Computer vision is a real-time representation, digital representation, of the world and the interactions within it.
计算机视觉就是对环境的实时呈现,对于这个世界和其内部交互的数字呈现。
It has benefited from leaps and bounds of advancements thanks to computer, sensors, machine learning and software innovation.
计算机视觉技术收益于现代科技突飞猛进的发展,尤其是计算机、传感器、机器学习和软件创新的发展。
At the core of computer vision are camera systems.
计算机视觉技术的核心是摄像系统。
Cameras basically help you see agents such as cars, their locations and their actions, pedestrians, their locations, their actions and their gestures.
摄像机可以帮你查看周遭环境,像汽车以及它们的位置和行动,行人,他们的位置和手势。
In addition, there's also been a lot of advancements.
除此之外,还有其他很多进步的地方。
So one example is our vehicle can see the skeleton framework to show you the direction of travel;
比如,车上可以看到代码框架,告诉你行驶的方向;
also to give you details, like, are you dealing with a construction worker in a construction zone
还能告诉你其他一些细节信息, 比如,告诉你是否会在施工区域遇到建筑工人,
or are you dealing with a pedestrian that's probably distracted because they are looking on their phone?
或者你是否碰到了在查看手机而分心的行人?
Now the reality, though — and this is where it gets interesting —
然而现在的实际情况也是它变得有趣的地方
is that the camera and the algorithms that help us really cannot yet match the human brain's ability to understand and interpret the environment.

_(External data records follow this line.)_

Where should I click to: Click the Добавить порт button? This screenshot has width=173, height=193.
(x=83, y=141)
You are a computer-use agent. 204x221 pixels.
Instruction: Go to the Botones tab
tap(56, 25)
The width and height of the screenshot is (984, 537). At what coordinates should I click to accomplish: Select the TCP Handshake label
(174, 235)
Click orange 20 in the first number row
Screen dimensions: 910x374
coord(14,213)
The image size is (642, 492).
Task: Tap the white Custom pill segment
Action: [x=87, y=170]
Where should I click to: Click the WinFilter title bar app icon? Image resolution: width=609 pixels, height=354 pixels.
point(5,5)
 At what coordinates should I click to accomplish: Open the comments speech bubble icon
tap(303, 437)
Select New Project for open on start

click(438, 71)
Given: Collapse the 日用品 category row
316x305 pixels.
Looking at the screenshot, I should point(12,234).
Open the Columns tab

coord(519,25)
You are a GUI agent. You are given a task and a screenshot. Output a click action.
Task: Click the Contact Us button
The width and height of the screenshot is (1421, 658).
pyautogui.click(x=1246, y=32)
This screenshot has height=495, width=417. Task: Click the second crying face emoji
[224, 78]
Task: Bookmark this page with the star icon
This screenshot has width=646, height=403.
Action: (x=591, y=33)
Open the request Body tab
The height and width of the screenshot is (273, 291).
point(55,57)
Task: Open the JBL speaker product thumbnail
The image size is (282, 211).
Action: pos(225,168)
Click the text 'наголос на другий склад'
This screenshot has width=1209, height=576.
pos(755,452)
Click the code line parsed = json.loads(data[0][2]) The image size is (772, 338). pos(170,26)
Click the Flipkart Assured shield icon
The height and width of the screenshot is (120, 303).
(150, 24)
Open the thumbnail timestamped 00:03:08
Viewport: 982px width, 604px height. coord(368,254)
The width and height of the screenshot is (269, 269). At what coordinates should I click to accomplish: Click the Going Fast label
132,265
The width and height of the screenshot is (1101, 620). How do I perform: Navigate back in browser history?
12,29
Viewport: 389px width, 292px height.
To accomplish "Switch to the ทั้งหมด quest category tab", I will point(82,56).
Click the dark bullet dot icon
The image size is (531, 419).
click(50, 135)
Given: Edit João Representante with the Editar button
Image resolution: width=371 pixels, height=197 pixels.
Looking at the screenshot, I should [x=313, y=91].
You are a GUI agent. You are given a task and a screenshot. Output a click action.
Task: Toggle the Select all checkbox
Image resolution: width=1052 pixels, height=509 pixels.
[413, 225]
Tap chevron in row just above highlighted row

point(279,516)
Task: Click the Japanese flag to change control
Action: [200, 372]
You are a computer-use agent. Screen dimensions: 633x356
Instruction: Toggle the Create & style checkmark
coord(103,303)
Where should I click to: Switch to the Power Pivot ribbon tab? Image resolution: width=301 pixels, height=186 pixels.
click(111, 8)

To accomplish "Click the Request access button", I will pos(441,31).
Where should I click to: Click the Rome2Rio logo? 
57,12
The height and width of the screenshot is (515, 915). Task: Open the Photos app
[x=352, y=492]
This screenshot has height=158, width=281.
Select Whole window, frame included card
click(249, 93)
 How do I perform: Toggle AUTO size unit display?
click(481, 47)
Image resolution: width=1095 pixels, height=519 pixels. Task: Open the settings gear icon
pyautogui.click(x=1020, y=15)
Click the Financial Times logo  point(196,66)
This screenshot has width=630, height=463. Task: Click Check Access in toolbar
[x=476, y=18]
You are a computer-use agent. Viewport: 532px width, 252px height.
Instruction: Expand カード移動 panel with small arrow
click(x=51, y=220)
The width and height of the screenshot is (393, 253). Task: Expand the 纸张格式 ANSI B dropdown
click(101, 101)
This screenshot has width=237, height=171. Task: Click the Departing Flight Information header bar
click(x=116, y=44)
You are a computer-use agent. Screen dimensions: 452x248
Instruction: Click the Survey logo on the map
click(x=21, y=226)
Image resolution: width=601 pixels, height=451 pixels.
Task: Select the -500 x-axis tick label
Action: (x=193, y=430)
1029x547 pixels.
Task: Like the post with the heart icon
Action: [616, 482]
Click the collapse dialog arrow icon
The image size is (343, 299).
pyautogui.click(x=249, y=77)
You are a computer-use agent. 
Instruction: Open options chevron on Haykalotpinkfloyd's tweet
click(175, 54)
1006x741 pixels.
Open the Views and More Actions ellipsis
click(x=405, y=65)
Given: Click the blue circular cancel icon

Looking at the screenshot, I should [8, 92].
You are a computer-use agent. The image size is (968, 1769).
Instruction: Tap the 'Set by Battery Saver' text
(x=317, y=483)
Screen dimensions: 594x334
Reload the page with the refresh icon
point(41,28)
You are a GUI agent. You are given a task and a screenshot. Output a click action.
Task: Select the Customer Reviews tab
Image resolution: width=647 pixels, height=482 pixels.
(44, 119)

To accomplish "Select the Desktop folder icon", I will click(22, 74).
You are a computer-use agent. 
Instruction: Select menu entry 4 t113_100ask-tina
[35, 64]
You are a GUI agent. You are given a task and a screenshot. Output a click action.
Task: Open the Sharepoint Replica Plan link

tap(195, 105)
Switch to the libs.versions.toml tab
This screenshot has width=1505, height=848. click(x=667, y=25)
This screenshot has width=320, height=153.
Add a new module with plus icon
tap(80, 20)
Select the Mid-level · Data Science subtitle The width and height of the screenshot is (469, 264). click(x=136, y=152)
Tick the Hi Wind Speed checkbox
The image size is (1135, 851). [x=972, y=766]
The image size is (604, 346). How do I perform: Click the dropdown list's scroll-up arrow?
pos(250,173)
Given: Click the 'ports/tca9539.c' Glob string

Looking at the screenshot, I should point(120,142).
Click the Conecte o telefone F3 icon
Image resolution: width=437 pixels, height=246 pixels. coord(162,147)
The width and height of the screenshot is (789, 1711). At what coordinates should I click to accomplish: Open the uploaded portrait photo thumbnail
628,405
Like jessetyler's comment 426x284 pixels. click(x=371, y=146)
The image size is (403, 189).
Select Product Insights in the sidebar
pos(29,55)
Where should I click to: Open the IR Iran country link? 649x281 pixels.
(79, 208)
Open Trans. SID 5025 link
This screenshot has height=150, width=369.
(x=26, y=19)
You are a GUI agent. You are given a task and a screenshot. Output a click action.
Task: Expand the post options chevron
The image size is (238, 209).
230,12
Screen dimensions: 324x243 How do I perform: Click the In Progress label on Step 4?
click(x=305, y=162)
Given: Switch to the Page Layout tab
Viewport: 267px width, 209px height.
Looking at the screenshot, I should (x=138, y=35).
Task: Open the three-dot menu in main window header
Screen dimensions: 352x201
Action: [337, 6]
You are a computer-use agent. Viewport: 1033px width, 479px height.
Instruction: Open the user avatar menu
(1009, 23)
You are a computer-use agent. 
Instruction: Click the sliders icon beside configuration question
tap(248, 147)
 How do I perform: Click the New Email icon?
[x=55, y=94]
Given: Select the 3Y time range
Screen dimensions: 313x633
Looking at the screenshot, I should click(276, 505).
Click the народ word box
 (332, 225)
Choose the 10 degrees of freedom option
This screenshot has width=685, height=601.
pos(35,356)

就是辅助人类的摄像机和算法,尚无法和人类大脑的能力相提并论,无法像人那样理解和解释环境。
They just can't.
机器做不到。
Even though they provide you really high-resolution imaging that really gives you continuous coverage,
即使它们可以给你提供高分辨率的成像,真正为你提供连续的实况图像,
that doesn't get fatigued, impaired or, you know, drunk or anything like that,
不会疲劳、受损、醉酒,或其他类似的情况,
at the end of the day, there are still things that they can't see and they can't measure.
到头来,仍然有一些它们看不到无法测量的情况。
So if we want autonomous-driving robotaxis soon, we have to supplement cameras.
因此,如果我们想要尽快实现无人驾驶出租车,我们必须要有足够多的摄像机。
Let me walk through some examples.
我们来看一些例子。
So radar gives you the direction of travel and measures the agent's movement within centimeters per second.
雷达告诉你行驶的方向,还测量物体的运动,精确到厘米每秒的范围。
Lidar gives you objects and shapes in the real world using depth perception as well as long-range and the all-important night vision.
激光雷达用深度感知远距离和夜视功能来为你提供现实世界中的物体和其形状的信息。
And let me tell you about this, because this is important to me personally and people who look like me.
让我再告诉你,因为这对我个人和跟我相似的人来说很重要。
Then you have, also, long-wave infrared where you are able to see agents that are emitting heat, such as animals and humans.
就是还有长波红外线,你可以靠这个看到周围散发热量的物体,像动物和人类。
And that's again, especially at night, super important.
一样的道理,这个功能在晚上格外重要。
Now, every one of these sensors is very powerful by itself, but when you put them together is when the magic happens.
每一个传感器各自的功能都非常强大,结合在一起,就是见证魔法的时刻。
If you see with this vehicle, for example, you have these multiple sensor modalities at all top four corners of the vehicle
如果你看到这样一辆车,在车身四个角上装有这些不同传感器,
that basically provide you a 360-degree field of vision, continuously, in a redundant manner, so that we don't miss anything.
它们基本上可以为你提供360度的视野,持续不断地,以绝不放过任何细节的态度来提供信息,这样我们就不会错过任何信息。
And this is that same thing with all of the different outputs fused together.
其实原理都是一样的,只是把不同输出的信息汇集在一起。
And looking at this, basically, and looking at what we see and how we are able to process the data,
这样看,基本上就是收集我们看到的信息数据,然后看如何处理这些数据,
then learn, then continue to improve our driving, is what tells us that we have confidence, this is the right approach and this time it's actually coming.
再学习,然后继续改进自动驾驶的技术,这让我们更有信心,这是正确的方法,这次真的要实现了。
Now, this is not, by the way, a brand new concept, OK?
顺便一提,这不是全新的概念吧?
Humans have been basically using vision systems to assist them for a long time.
人类使用视觉系统来辅助他们的生活已经有很长一段时间了。